Purified native CD4⁺ T cells from both WT and IRAK4 KI mice were differentiated into Th17 cells in vitro with plate-bound anti-CD3 and anti-CD28 mAbs in the presence of IL-1β, IL-6, and TGF-β for 4 days, or T cells were incubated with only plate-bound mAbs anti-CD3 and anti-CD28 in the presence of neutralizing mAbs to IL-4 and IFNγ (Th0 cells). (A) Total mRNA was purified from both Th0 and Th17 cells and the expression of IL-23 receptor mRNA was assessed by real-time PCR and normalized to β-actin mRNA. The data represent one of three independent experiments with similar results. (B) Differentiated Th17 cells were washed and then treated with recombinant human IL-23 for 16 hrs. Total RNA isolation, IL-23R mRNA expression was assessed as in (A) and the data represent one of three independent experiments. (C). Differentiated Th17 cells were washed, starved in serum free medium for 4 hrs and then stimulated with recombinant IL-23 for 15 min. Cell lysates were run on Western blot and probed with mAbs to either total Stat3 and phospho-Stat3 (Y705). Loading control was probed with β-actin mAb. (D). Fold change of phospho-STAT3 in Th17 cell lysate stimulated with IL-23 compared with untreated cell lysate. The phospho-Stat3 was measured by ELISA and the phospho-Stat3 in untreated samples was set to be 1.0. The data represent one of two independent experiments.

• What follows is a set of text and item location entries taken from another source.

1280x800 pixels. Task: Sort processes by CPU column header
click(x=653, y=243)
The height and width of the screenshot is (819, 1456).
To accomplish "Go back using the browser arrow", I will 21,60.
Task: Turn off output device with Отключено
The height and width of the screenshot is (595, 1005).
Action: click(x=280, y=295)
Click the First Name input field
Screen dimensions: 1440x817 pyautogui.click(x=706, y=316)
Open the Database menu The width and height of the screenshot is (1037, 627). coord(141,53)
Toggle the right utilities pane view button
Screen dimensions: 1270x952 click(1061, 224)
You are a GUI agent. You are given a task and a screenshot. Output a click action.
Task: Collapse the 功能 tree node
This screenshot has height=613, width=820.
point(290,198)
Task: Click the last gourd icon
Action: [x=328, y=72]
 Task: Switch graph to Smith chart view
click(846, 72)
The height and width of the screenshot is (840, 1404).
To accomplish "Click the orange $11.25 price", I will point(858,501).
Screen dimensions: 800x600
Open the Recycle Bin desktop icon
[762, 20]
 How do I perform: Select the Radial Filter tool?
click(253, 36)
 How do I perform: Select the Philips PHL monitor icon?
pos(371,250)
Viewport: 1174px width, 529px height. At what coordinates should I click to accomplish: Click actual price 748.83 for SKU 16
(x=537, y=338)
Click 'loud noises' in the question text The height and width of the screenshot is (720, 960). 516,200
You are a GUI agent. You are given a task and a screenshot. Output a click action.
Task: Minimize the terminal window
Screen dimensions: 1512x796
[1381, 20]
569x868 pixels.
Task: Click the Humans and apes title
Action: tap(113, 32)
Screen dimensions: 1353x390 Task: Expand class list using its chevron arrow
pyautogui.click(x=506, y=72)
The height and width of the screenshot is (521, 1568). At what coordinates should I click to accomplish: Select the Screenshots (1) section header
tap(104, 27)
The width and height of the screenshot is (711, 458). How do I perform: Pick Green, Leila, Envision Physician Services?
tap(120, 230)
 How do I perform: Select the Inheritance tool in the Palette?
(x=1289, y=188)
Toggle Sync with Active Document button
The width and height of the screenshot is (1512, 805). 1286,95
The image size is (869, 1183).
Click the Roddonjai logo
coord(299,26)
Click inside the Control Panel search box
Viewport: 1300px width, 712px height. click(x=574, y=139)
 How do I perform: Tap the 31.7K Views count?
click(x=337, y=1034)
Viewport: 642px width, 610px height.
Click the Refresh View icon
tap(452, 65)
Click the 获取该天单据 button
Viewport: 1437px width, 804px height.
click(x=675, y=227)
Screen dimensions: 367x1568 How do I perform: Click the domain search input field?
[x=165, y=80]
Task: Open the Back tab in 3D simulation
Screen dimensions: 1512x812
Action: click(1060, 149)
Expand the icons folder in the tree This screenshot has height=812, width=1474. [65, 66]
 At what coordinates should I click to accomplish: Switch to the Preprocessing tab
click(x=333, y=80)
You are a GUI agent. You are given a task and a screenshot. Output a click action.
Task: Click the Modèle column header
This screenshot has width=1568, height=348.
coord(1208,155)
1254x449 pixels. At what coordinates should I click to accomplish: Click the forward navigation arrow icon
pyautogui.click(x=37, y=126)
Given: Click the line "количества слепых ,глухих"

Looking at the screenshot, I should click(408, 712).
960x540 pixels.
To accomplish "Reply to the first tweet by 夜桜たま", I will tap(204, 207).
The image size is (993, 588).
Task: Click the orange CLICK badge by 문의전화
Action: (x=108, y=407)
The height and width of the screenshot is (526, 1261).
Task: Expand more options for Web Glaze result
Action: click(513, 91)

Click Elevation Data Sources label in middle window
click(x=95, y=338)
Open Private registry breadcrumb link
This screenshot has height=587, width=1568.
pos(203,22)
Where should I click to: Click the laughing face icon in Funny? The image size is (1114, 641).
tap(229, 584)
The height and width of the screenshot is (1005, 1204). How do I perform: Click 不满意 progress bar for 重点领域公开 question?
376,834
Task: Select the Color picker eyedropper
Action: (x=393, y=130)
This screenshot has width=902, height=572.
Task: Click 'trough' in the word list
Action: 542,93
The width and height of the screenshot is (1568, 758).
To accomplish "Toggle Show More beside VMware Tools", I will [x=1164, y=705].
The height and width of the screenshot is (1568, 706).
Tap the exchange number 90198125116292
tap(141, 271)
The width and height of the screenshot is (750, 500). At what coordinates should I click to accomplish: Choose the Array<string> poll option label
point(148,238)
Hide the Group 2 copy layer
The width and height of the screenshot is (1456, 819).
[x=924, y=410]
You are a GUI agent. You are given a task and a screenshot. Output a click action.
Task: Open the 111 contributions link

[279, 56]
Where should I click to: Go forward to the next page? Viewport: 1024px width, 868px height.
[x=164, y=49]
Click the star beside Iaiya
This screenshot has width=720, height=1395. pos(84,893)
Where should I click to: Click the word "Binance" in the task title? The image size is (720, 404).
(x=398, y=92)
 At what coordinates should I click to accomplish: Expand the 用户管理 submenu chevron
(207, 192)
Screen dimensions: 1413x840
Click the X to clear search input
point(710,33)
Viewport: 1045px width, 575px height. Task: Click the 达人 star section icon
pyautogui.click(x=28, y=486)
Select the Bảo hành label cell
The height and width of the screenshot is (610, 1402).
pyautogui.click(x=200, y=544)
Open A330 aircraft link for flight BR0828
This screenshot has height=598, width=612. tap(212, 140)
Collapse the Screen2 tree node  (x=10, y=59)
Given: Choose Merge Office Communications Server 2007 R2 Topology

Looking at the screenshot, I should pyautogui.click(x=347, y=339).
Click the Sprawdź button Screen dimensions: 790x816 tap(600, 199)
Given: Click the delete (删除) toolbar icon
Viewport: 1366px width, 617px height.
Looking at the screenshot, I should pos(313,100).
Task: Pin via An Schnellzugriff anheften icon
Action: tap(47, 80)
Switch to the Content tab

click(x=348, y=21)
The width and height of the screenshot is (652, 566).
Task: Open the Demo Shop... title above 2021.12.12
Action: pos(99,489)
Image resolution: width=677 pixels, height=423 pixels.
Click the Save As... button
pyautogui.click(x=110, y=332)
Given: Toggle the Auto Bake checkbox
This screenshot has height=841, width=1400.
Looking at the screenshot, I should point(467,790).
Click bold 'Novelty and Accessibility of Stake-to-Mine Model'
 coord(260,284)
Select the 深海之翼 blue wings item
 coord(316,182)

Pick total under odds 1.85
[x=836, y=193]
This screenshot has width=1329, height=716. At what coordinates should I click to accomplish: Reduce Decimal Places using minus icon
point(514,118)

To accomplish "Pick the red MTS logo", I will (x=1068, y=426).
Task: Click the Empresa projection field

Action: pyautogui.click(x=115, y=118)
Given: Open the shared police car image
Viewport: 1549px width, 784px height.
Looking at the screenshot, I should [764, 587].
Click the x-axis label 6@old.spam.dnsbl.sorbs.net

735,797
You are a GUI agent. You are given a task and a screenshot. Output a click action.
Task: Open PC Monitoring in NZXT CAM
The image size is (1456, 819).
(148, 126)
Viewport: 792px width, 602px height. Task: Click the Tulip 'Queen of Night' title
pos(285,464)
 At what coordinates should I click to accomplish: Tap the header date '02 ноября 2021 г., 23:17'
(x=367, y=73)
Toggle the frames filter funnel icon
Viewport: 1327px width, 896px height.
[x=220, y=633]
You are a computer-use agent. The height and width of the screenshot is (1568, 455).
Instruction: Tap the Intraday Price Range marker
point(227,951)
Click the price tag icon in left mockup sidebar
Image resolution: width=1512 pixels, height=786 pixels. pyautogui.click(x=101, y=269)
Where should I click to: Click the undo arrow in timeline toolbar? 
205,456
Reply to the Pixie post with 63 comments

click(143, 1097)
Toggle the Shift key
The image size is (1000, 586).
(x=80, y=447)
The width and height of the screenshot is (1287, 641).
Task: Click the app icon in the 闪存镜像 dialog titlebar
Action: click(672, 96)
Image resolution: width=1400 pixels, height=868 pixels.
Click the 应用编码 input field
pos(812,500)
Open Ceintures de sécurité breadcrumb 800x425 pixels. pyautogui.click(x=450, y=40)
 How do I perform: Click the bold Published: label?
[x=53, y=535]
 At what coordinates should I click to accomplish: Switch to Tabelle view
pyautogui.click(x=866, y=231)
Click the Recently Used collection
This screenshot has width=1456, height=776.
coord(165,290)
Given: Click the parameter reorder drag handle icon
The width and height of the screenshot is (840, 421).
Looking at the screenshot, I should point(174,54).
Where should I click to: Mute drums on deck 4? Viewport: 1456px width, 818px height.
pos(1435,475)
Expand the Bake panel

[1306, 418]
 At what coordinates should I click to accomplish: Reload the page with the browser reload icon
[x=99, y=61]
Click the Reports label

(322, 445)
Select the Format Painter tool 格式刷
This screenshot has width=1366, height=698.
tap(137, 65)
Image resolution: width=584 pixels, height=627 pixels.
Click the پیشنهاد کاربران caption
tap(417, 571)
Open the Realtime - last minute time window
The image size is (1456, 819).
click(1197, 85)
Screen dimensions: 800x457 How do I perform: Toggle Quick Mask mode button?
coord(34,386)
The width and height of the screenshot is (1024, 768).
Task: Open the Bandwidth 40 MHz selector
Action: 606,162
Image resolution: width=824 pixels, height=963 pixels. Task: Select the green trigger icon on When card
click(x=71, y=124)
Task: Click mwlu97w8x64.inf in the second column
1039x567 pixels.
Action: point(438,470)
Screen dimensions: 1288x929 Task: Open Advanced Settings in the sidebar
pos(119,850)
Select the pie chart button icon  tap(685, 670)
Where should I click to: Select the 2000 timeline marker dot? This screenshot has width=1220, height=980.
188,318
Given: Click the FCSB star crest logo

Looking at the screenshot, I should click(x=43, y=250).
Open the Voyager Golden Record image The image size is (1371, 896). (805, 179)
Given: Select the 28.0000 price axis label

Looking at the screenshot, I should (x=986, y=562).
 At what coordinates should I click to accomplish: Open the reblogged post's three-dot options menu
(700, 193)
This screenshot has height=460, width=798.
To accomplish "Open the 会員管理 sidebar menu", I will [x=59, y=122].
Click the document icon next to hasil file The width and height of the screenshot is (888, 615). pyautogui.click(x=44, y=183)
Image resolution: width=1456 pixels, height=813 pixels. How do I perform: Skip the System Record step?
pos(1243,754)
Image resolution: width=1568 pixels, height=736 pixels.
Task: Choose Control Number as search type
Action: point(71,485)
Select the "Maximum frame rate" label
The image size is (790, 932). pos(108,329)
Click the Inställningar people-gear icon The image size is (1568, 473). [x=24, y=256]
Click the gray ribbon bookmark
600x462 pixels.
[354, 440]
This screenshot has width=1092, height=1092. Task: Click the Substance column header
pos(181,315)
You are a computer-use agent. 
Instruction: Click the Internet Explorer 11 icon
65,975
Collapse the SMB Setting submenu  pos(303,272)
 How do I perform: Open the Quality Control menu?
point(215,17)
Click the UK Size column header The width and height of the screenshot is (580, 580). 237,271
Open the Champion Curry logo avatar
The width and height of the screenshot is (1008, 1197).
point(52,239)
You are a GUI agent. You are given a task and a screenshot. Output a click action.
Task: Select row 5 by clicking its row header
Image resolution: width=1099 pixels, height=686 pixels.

Figure 6. IL-1RA blocks Th17 cell differentiation

(A). Purified naïve WT CD4⁺ T cells were differentiated into Th17 cells with plate-bound anti-CD3 and anti-CD28 mAbs, IL-6, and TGF-β in the presence or absence of IL-1RA (1 μg/ml) for 4 days. Total mRNA was then purified and the expression of IL-17, IL-17F, and IL-23R was assessed by real-time PCR and normalized to β-actin mRNA. The data represent one of three independent experiments. (B). A portion of differentiated Th17 cells in the absence of IL-1RA from (A) were washed, re-plated in medium, and incubated in the presence or absence of recombinant IL-23 or IL-23 and IL-1RA for 16 hrs. Total mRNAs were isolated from cells and IL-17, IL-17F, and IL-23R mRNA expression was quantitated by real-time PCR. The expression level was normalized to β-actin mRNA. The data represent one of three independent experiments. Asterisk *** denotes p < 0.001.